**WORK TO COMPLETE:**
In the data below, which lines hold "computer"? Copy every one.

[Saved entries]

▬▬▬▬▬▬

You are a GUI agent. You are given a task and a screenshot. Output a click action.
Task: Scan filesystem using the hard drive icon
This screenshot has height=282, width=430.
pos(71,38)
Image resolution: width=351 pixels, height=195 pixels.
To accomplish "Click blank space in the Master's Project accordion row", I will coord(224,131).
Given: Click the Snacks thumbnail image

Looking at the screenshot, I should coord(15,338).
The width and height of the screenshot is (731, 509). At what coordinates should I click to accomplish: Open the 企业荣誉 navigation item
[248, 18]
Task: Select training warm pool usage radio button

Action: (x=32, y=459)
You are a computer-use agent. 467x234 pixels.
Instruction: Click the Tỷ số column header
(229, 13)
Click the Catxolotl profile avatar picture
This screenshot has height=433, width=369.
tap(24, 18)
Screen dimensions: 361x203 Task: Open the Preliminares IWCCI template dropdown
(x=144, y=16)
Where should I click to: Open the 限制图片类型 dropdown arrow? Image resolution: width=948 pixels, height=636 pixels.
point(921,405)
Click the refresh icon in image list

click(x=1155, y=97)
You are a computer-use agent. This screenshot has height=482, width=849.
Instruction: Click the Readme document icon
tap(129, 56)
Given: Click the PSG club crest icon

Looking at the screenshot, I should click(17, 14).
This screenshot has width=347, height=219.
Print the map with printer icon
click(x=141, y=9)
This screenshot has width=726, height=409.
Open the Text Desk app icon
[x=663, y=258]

▬▬▬▬▬▬

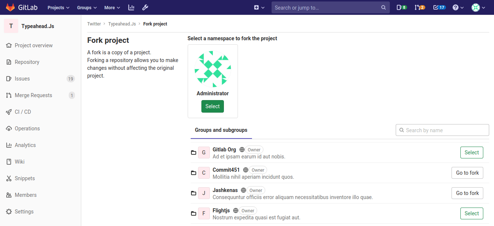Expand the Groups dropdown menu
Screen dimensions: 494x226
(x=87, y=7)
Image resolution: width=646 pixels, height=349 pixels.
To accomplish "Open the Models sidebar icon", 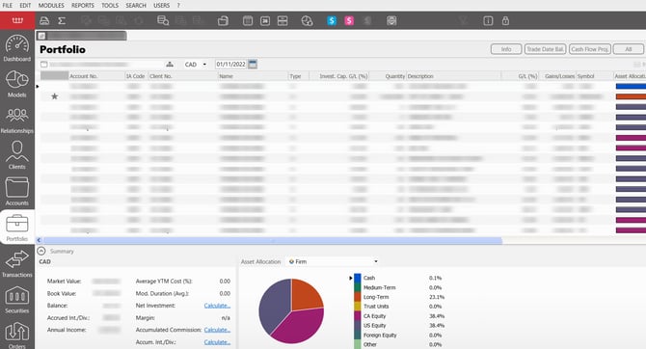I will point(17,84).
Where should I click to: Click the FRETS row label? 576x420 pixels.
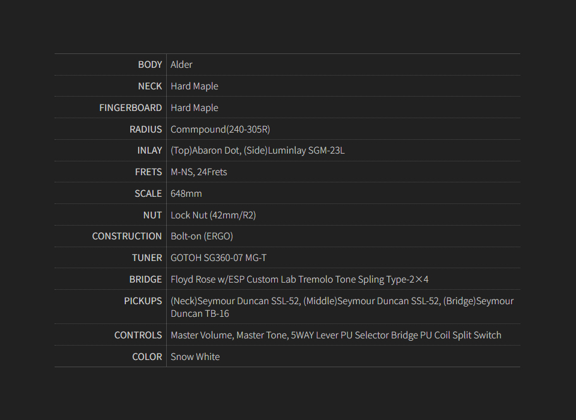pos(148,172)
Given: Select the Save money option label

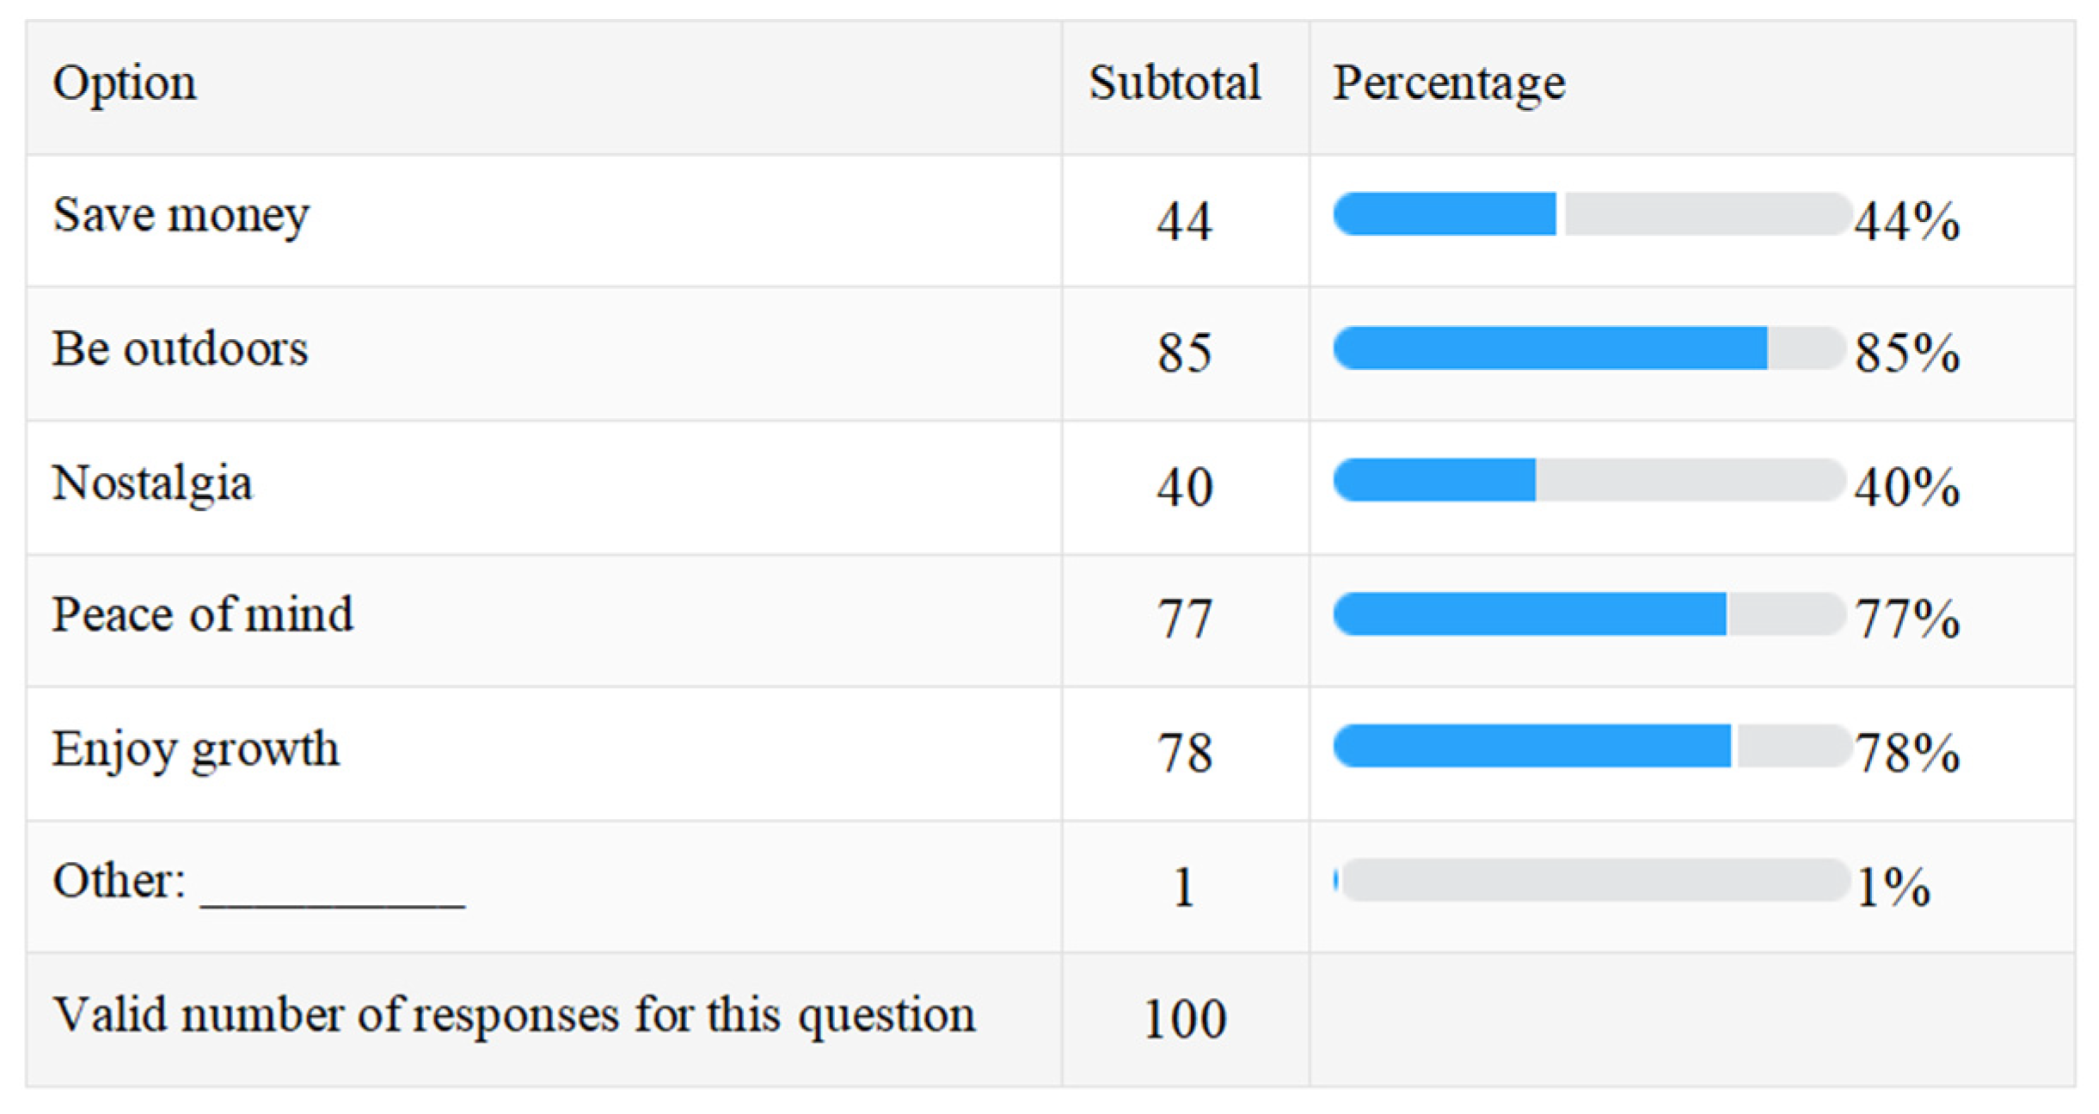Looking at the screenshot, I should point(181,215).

▬▬▬▬▬▬

**TASK OUTPUT:**
You are a computer-use agent. 467x234 pixels.
You are a computer-use agent. This screenshot has height=482, width=849.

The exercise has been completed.